Additionally, she said, the services had a 35% increase in composed agreements, and the active components' postponed entry program began FY 2025 with a 10% bigger swimming pool.
" [The Office of the Secretary of Defense] and the services will continue to develop off the momentum that we've gotten in 2024," Helland stated.
" Nevertheless," she continued, "we need to remain very carefully positive about the future recruiting operations as we continue to hire in a market that has low youth tendency to serve, minimal familiarity with military opportunities, a competitive labor market and a declining eligibility among young grownups."
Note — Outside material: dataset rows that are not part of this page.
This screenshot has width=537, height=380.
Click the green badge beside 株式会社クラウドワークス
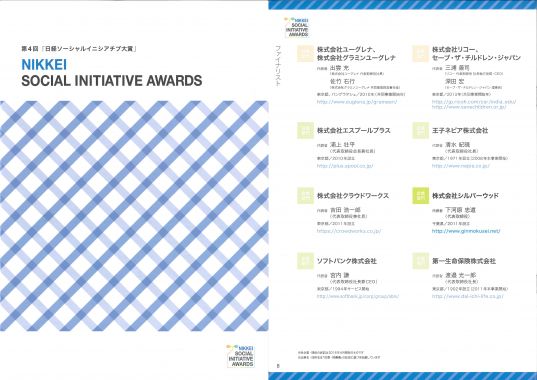pos(305,195)
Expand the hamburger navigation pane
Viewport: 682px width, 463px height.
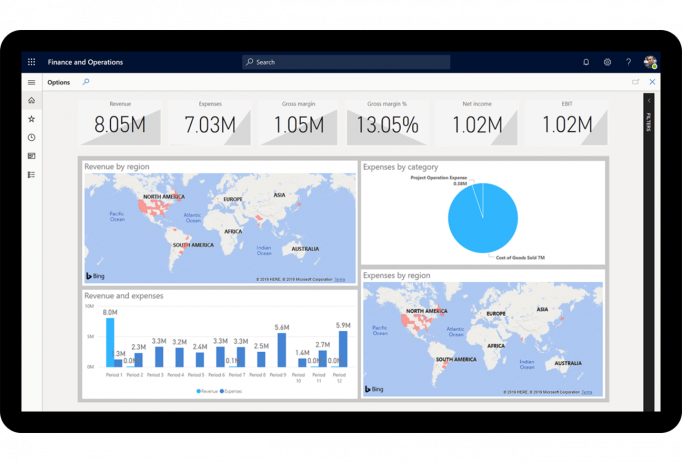click(31, 82)
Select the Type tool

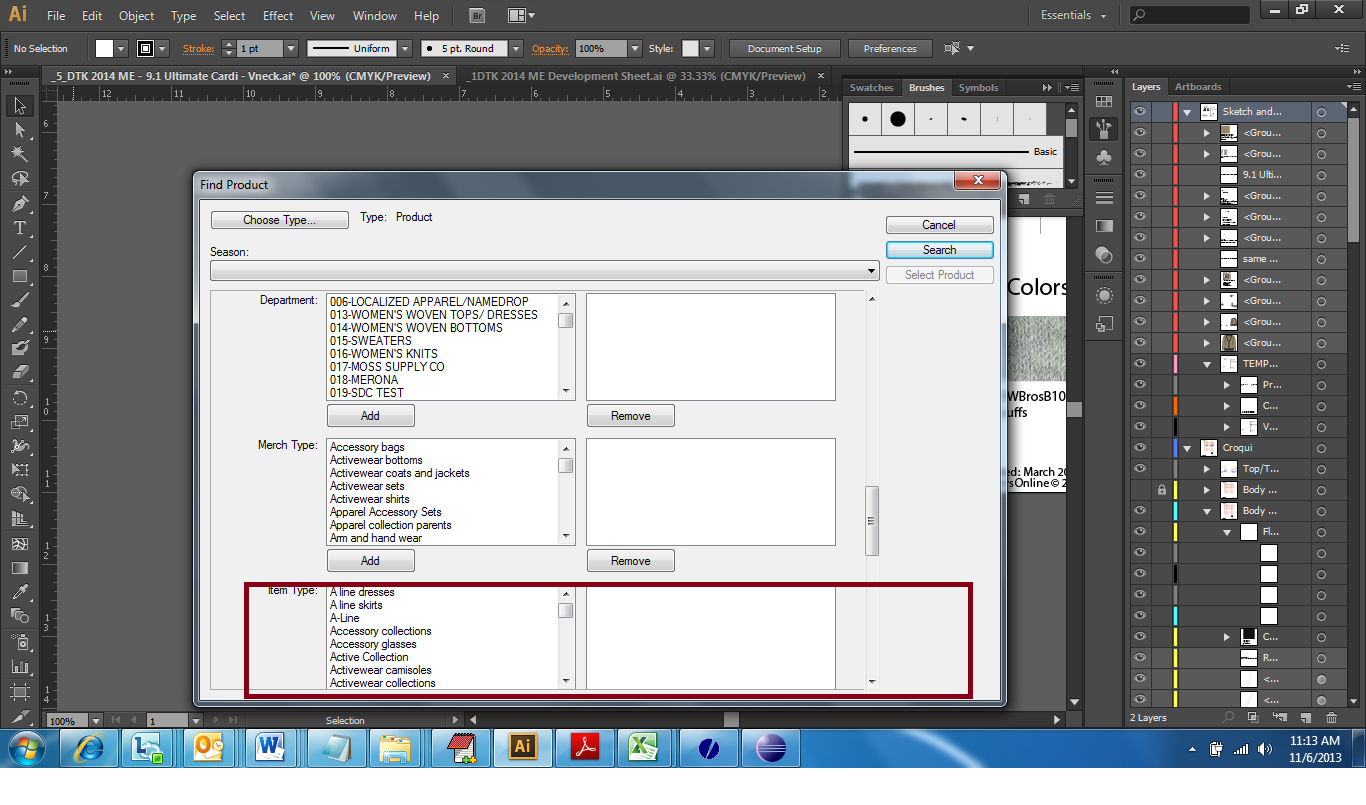[19, 228]
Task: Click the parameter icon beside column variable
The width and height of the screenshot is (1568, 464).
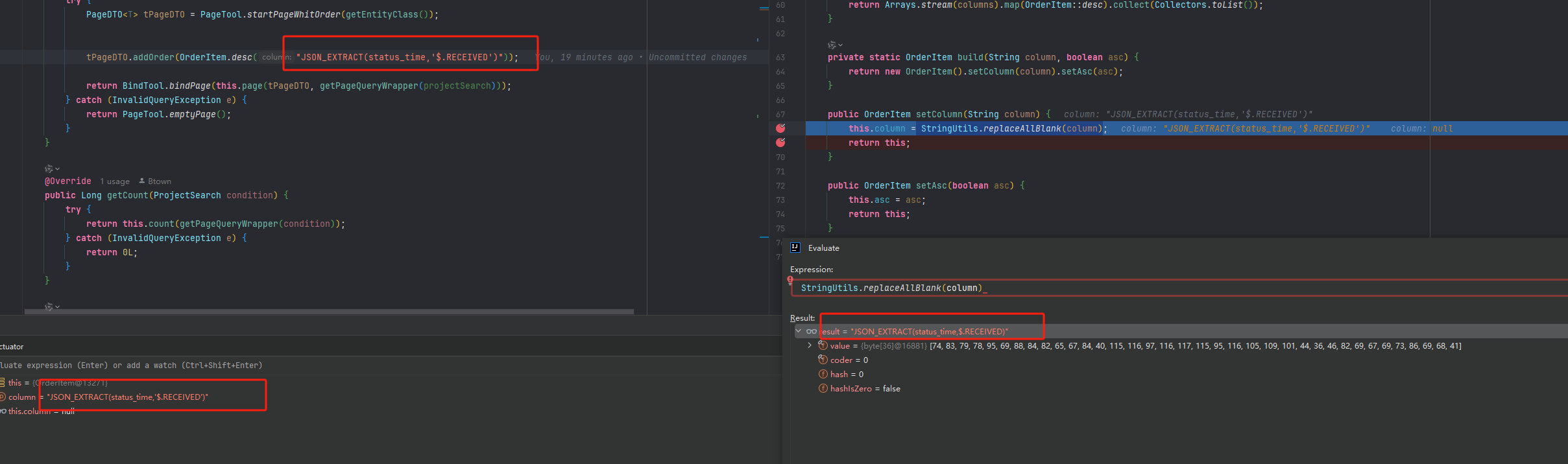Action: 2,397
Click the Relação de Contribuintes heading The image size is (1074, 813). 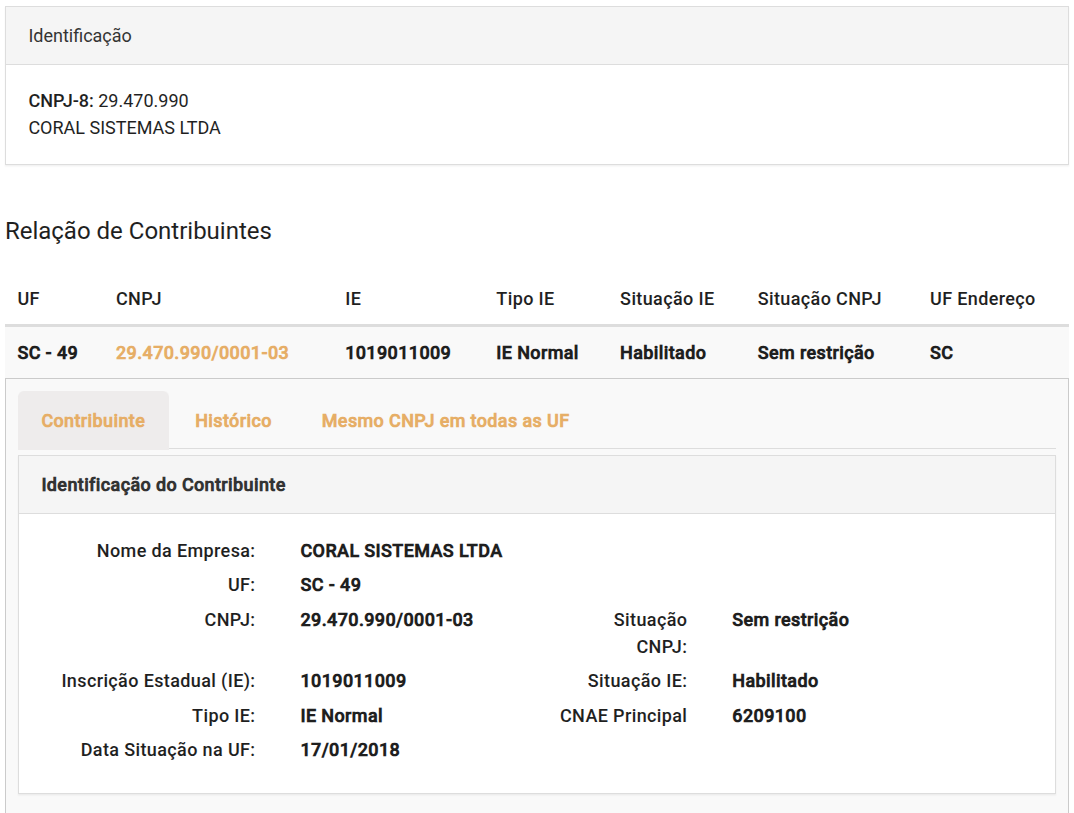[x=138, y=231]
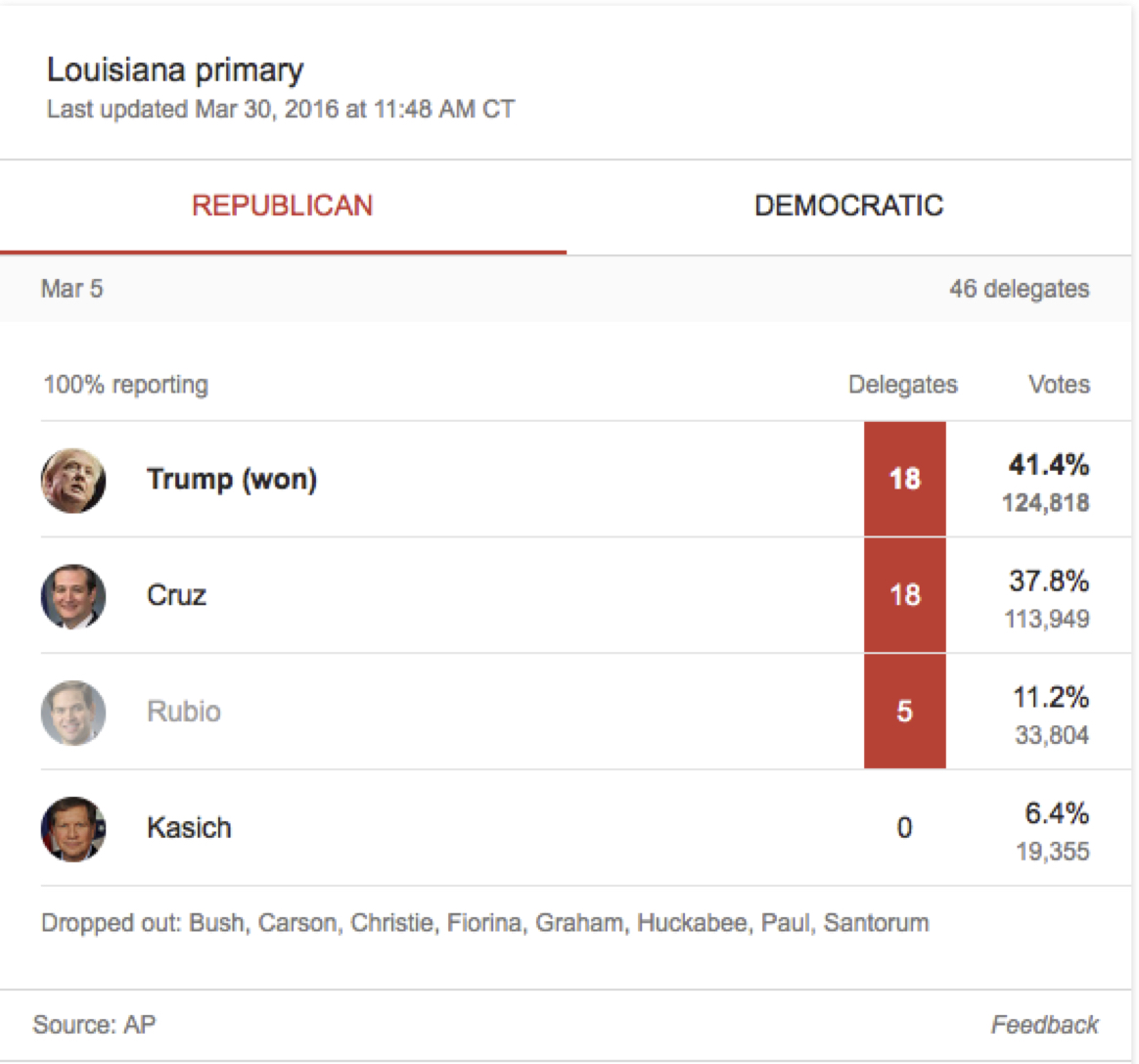Select the Kasich candidate name
1139x1064 pixels.
pos(189,828)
Helland elaborated on those challenges by discussing that, for the very first time considering that the metric has actually been tracked, employment the majority of youths have actually never ever considered the option of serving in the military.
The factors behind that are multifold, Helland said. Young Americans have less ties to buddies or family members who have actually served in the military. There is a decreasing presence of veterans in our society. Approximately 77% of people between the ages of 17 and 24 need some kind of waiver to serve due to any variety of disqualifications.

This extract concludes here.